🤖 AI Summary
Traditional functional data analysis relies on the Lebesgue measure over a fixed domain, limiting its adaptability to unbounded domains or non-uniformly distributed data—thereby constraining model expressivity and predictive accuracy. To address this, we propose a data-driven framework for adaptive measure selection, constructing linear functional models within a Hilbert space endowed with an arbitrarily defined measure. By optimizing the inner-product structure, our approach enhances model flexibility. The method integrates measure-adaptive functional principal component analysis with generalized functional regression, enabling principled modeling on unbounded domains and non-standard data distributions. Extensive experiments on synthetic data, as well as real-world COVID-19 epidemiological and NHANES health survey datasets, demonstrate that our measure-adaptive models significantly outperform conventional Lebesgue-based approaches in prediction accuracy.

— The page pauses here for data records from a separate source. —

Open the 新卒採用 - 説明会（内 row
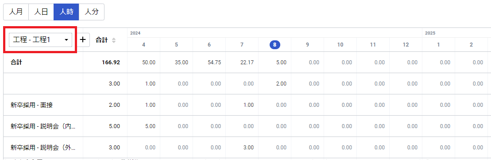43,126
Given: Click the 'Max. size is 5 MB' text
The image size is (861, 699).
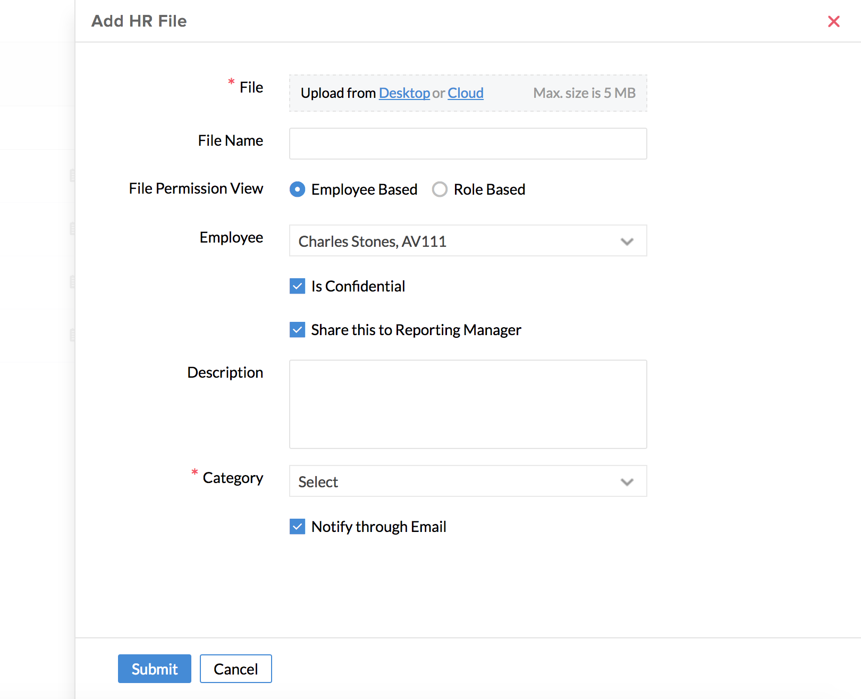Looking at the screenshot, I should [584, 93].
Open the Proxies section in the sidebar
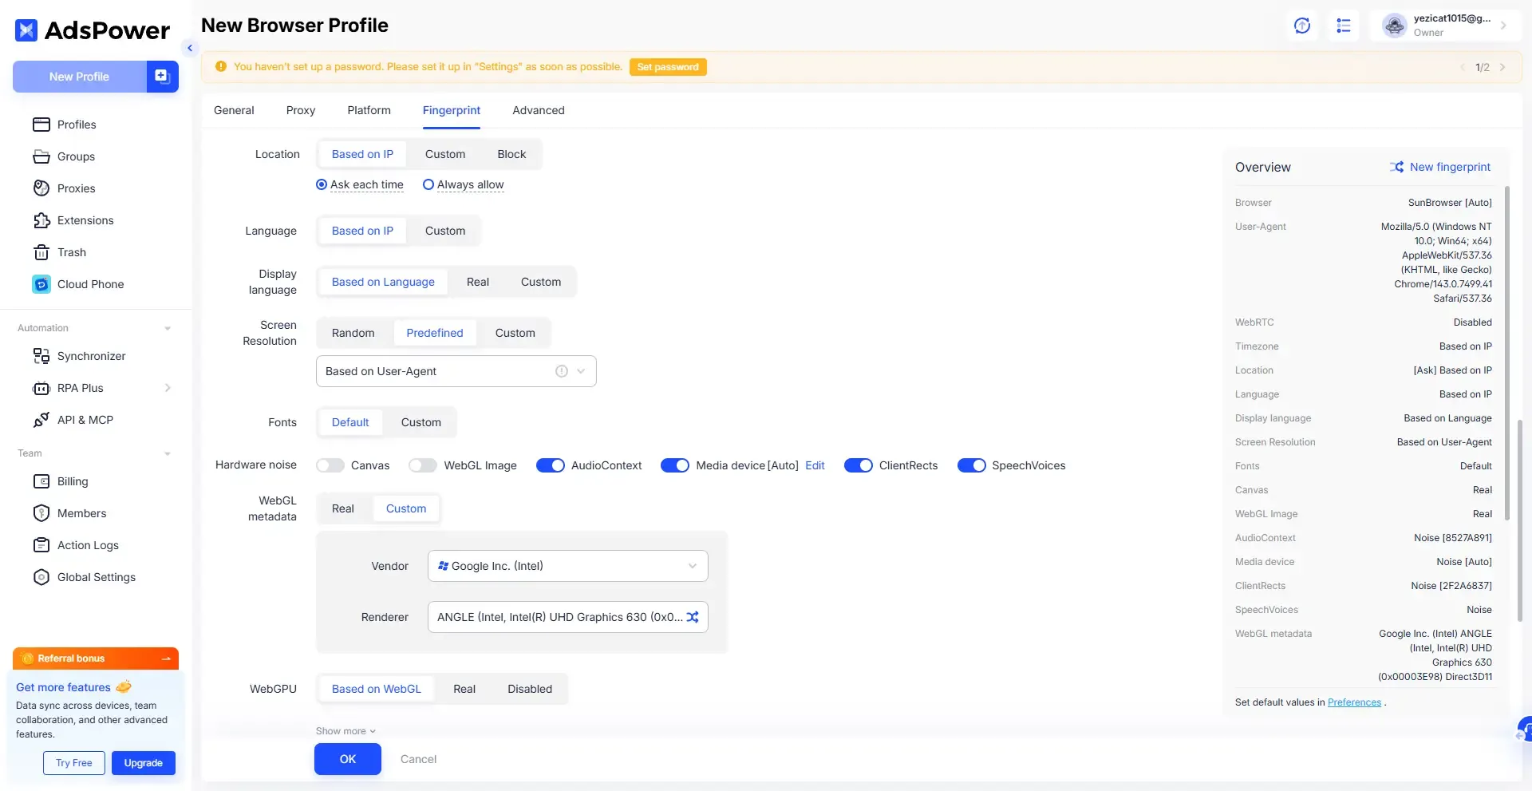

These results empirically validate that judicious choice of measure—not merely the functional form—is critical for improving statistical performance in functional data analysis.
📝 Abstract
Advancements in modern science have led to an increased prevalence of functional data, which are usually viewed as elements of the space of square-integrable functions $L^2$. Core methods in functional data analysis, such as functional principal component analysis, are typically grounded in the Hilbert structure of $L^2$ and rely on inner products based on integrals with respect to the Lebesgue measure over a fixed domain. A more flexible framework is proposed, where the measure can be arbitrary, allowing natural extensions to unbounded domains and prompting the question of optimal measure choice. Specifically, a novel functional linear model is introduced that incorporates a data-adaptive choice of the measure that defines the space, alongside an enhanced function principal component analysis. Selecting a good measure can improve the model's predictive performance, especially when the underlying processes are not well-represented when adopting the default Lebesgue measure. Simulations, as well as applications to COVID-19 data and the National Health and Nutrition Examination Survey data, show that the proposed approach consistently outperforms the conventional functional linear model.